§ GIVEN INSTRUCTION
Reproduce the stretch of the memorial thread from "Thank you, Ireth." through "up against him.", swapping "practicing" for "training".

§ TEXT EXCERPT

>> START

# In Memoriam



## Steerpike (Mar 17, 2014)

I just wanted to post something to mark the passing of my friend Stan. None here would have known him, but it seems right to share. He was an avid fan of fantasy, procurer of great scotch and cigars, and an all around great guy. He is pictured below at an SCA event. Stan is the one in the middle. He will be missed.


----------



## Ireth (Mar 17, 2014)

Sorry for your loss, Steerpike. Rest in peace, Stan.


----------



## Steerpike (Mar 17, 2014)

Thank you, Ireth. I appreciate it.


----------



## Steerpike (Mar 17, 2014)

And practicing for an SCA event. He was a big guy - I wouldn't want to go up against him.


----------



## The Blue Lotus (Mar 17, 2014)

I'm sorry for your loss Steerpike. 
I hope you and his family find some comfort soon. 
Hugs, 
~BL~


----------



## Philip Overby (Mar 17, 2014)

Sorry to hear this. My thoughts are with Stan's friends and family.


----------



## TWErvin2 (Mar 17, 2014)

Sorry to learn of your loss, and for the family and other friends of Stan.


----------



## Ankari (Mar 18, 2014)

My condolences to you and Stan's family.


----------



## Sheilawisz (Mar 18, 2014)

Steerpike, I am sorry for the loss of your dear friend Stan.

Thanks for sharing the pictures, he looked like a very nice person. I am sure that you enjoyed a great friendship, and that you shall keep loads of happy memories of your times together. I send you a virtual hug, and my thoughts are with all of Stan's family and friends.

Take care, Steer, we hope that you will feel better soon.


----------



## Penpilot (Mar 18, 2014)

>> END

§ RECORDED DATA
>> START

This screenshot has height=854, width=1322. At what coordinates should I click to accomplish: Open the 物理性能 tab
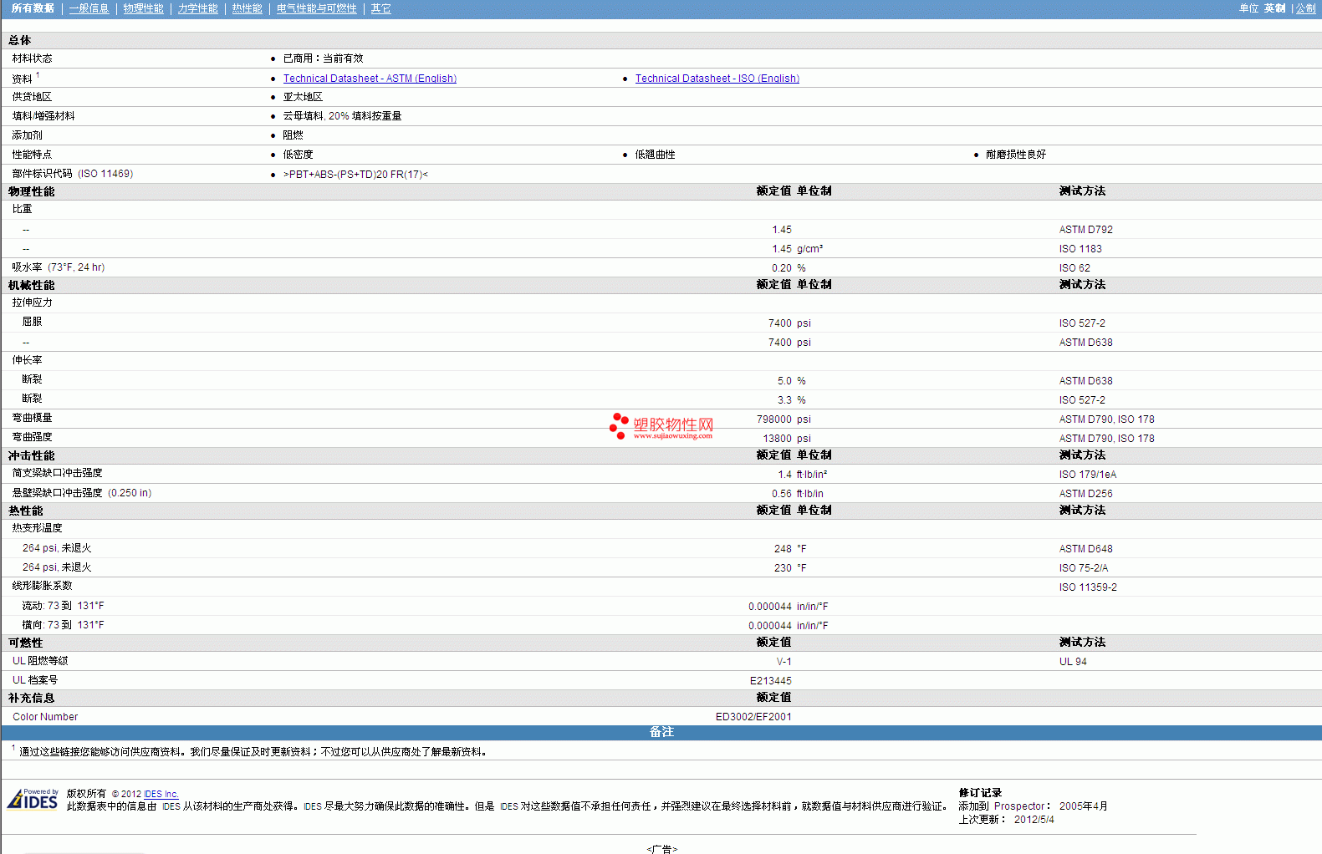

>> END

§ SOLUTION TO THE EXERCISE
Thank you, Ireth. I appreciate it.


----------



## Steerpike (Mar 17, 2014)

And training for an SCA event. He was a big guy - I wouldn't want to go up against him.